Fortunately, I have evidence to back my belief: http://macbeth.cs.ucdavis.edu/lang_study.pdf
I am quoting part of the abstract:
“By triangulating findings from different methods,
and controlling for confounding effects such as team size, project
size, and project history, we report that language design does have a
significant, but modest effect on software quality. Most notably, it
does appear that strong typing is modestly better than weak typing,
and among functional languages, static typing is also somewhat better
than dynamic typing. We also find that functional languages are
somewhat better than procedural languages. It is worth noting that
these modest effects arising from language design are overwhelmingly
dominated by the process factors such as project size, team
size, and commit size.
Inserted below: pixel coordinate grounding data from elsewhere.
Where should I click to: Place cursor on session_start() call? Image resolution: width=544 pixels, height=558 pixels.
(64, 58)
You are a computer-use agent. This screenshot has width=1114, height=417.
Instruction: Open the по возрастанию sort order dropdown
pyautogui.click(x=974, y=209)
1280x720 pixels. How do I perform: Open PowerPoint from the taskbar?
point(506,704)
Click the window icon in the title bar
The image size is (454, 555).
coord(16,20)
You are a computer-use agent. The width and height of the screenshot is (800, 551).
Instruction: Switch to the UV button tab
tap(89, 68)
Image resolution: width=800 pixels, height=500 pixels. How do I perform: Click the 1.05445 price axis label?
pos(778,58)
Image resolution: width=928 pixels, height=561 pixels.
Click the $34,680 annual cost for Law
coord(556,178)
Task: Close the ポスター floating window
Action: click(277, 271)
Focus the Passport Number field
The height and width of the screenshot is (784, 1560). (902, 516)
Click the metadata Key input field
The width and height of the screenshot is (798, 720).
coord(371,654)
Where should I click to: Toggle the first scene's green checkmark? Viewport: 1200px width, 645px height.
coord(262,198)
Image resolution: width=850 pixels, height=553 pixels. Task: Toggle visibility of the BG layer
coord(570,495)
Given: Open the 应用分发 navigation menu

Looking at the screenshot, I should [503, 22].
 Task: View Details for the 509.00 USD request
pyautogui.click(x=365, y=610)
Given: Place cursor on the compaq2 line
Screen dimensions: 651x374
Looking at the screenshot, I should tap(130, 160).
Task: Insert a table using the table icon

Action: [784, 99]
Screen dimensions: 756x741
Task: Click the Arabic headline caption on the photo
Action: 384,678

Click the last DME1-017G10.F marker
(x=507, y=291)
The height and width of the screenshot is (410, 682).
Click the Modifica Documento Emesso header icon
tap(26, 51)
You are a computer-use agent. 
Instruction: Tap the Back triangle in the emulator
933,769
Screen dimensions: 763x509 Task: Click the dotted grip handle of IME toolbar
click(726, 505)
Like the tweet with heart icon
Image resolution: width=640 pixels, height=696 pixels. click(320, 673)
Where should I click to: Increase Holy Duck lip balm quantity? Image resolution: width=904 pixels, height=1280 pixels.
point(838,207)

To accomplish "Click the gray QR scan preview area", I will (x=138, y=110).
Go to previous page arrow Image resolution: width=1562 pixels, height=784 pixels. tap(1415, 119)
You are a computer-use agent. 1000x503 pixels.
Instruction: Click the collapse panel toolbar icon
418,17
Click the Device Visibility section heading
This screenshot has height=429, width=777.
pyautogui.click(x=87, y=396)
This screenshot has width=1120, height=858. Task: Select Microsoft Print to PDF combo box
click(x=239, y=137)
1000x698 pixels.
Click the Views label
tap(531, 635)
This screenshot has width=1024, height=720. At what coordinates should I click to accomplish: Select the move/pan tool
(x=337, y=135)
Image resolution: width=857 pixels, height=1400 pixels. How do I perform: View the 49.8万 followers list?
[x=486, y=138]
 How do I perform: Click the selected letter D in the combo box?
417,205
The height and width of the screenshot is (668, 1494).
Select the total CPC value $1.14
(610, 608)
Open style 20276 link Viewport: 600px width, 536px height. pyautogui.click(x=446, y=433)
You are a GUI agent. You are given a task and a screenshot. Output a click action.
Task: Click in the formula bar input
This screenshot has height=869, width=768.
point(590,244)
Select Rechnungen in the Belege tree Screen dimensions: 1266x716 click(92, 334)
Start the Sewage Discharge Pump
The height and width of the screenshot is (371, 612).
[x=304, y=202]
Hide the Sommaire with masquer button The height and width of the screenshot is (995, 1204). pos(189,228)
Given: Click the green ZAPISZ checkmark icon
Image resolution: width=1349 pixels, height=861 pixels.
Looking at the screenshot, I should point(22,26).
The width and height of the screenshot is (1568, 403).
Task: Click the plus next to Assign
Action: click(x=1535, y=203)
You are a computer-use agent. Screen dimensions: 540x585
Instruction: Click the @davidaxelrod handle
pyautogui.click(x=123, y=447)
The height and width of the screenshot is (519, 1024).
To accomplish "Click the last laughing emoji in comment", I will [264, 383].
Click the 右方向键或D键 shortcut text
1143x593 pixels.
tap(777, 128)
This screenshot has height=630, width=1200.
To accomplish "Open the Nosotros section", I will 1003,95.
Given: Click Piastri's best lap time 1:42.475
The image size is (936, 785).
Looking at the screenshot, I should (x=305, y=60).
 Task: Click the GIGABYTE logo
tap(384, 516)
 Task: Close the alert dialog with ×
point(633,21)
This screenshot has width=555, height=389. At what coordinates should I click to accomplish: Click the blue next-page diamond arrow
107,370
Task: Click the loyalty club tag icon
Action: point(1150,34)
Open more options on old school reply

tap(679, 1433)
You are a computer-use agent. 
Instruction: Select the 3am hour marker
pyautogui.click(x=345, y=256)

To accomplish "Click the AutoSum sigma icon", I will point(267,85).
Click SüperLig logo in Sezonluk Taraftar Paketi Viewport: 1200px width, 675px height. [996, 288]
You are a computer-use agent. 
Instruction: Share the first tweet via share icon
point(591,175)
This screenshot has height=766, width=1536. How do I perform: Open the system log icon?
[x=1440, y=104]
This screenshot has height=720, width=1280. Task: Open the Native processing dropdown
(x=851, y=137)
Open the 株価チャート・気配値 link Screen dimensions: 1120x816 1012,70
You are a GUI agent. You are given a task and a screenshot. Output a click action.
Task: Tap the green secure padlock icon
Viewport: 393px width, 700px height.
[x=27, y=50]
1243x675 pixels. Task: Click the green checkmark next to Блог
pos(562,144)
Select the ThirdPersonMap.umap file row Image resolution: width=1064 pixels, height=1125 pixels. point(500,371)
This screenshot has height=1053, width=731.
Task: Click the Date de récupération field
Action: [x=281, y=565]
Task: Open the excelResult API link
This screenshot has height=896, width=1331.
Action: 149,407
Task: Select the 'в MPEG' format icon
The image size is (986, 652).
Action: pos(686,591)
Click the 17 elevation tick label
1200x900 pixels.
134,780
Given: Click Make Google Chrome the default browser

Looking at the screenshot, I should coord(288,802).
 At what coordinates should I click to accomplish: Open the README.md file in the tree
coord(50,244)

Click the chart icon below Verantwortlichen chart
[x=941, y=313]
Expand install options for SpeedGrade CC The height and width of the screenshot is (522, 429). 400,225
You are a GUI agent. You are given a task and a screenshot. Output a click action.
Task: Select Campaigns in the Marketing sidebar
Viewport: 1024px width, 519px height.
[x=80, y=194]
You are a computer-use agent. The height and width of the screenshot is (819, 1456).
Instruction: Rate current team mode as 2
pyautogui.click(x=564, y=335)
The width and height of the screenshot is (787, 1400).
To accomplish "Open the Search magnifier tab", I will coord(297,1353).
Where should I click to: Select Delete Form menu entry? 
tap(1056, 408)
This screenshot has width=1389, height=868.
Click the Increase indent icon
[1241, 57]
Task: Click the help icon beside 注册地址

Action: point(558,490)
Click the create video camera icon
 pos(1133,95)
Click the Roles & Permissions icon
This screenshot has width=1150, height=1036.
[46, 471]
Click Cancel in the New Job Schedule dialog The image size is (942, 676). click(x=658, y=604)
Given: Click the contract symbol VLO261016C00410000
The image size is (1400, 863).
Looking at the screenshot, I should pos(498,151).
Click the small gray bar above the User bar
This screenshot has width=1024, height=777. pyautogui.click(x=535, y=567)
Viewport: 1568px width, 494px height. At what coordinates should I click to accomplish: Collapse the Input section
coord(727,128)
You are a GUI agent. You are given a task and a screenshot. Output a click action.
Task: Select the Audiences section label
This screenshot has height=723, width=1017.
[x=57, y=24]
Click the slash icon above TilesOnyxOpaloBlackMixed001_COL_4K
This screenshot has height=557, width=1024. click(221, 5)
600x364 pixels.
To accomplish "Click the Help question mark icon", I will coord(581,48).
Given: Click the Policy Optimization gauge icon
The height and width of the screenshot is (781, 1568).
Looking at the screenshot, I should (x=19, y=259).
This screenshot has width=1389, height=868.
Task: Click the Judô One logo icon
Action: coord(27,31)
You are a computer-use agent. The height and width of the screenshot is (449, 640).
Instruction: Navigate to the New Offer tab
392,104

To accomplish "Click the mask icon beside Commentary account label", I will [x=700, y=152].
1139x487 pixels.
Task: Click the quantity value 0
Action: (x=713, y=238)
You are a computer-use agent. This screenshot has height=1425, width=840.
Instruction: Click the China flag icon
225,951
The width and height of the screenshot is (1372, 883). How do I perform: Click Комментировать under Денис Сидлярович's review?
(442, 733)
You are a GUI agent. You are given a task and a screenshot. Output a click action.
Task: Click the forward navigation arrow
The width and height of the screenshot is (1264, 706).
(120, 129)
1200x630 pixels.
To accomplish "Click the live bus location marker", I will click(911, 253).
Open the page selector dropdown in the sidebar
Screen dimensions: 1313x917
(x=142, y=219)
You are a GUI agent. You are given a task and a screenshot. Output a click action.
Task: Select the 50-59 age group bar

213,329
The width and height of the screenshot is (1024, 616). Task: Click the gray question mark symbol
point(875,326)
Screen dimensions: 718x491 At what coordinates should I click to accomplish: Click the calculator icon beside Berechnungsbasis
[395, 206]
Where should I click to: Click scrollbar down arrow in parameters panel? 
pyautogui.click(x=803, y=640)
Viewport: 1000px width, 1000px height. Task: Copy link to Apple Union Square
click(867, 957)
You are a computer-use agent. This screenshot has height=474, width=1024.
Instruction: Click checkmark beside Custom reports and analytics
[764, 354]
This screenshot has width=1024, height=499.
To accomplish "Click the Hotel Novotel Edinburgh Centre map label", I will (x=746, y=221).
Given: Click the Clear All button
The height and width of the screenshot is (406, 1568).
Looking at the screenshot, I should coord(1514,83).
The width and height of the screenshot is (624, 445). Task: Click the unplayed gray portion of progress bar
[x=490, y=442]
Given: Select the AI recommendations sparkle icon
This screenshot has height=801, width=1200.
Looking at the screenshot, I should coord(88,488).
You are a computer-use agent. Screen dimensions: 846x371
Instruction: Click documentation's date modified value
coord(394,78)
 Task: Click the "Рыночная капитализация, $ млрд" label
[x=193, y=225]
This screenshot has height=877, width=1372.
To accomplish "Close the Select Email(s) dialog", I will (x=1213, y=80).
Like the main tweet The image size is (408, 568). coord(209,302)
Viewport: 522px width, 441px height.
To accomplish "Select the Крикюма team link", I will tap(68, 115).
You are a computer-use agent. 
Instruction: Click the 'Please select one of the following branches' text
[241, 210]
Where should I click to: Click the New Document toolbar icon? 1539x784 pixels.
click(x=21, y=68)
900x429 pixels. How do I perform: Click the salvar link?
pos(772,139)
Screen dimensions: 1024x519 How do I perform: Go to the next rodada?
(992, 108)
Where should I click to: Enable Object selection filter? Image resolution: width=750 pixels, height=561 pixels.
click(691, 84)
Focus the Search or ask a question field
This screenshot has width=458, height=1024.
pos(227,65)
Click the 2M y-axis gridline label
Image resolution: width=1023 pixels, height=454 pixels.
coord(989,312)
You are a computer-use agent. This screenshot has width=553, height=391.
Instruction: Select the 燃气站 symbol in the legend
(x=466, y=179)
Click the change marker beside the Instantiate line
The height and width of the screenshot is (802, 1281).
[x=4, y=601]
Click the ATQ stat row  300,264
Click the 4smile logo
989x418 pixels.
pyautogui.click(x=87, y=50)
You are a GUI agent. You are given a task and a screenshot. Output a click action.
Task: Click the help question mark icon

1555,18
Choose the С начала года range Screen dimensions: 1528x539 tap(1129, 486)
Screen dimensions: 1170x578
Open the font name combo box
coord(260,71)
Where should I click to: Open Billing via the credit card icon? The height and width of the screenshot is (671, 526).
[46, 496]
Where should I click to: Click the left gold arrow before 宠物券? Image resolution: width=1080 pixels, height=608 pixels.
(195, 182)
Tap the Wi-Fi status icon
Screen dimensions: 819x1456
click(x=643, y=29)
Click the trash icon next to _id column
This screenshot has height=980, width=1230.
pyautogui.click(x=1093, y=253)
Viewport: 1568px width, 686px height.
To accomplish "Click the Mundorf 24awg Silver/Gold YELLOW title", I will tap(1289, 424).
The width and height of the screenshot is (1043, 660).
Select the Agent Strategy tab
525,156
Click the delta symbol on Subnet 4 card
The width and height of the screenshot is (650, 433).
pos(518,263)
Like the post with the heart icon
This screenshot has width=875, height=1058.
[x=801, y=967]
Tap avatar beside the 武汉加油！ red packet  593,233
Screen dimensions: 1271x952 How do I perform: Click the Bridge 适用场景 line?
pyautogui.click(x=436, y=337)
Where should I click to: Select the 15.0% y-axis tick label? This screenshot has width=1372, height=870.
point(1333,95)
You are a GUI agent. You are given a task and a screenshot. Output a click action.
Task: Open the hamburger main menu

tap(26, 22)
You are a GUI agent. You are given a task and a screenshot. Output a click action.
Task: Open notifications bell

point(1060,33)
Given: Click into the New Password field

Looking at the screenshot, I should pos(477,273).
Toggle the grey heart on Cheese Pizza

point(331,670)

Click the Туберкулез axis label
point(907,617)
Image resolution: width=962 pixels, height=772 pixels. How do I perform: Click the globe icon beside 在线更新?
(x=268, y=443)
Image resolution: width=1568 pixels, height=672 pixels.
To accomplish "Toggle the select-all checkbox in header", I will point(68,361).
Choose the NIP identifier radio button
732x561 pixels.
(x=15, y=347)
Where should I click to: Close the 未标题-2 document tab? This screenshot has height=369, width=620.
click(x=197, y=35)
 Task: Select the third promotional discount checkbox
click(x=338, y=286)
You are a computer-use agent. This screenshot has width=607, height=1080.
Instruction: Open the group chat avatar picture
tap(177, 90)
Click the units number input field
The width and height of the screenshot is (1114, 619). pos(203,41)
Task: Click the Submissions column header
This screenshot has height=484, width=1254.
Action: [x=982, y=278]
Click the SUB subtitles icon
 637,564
However, we hasten to caution the reader
that even these modest effects might quite possibly be due to other,
intangible process factors, e.g., the preference of certain personality
types for functional, static and strongly typed languages.”
Not very strong evidence, though.
Granted, there is sort of a dearth of scientific research on comp langs, which is probably why it’s such a faddy space in general.
And that is the problem, there is little scientific research and people seems to struggle to find a good way to conduct those researches. I have read from other studies, such as the one provided by Richard, different conclusions, and I am not aware of any scientific consensus around this question.
Empirical data kills fads. ;)
I beg to disagree, empirical data is used everyday to create fads. You don’t need to fabricate data, just to hide part of it or classify it so that it shows your beliefs. Its done everyday.
The reason why functional languages are “cool” is the same reason all past language paradigms were “cool.” They allowed programmers to accomplish more with less work.
Do you have any evidence of that? :) If that would be true C++ would never be so popular for so much time, since FP is around there before it. I bet you can find many languages (Smalltalk, for example) that allow the programmer to accomplish more with less and still they are not popular. If anything, popularity does not seems to be related to good language design.
If any you said is true FP languages would be much more popular by now. Rich Hickey’s is from 2009, it is 2017 already, how much time is needed? There must be something else that make languages popular.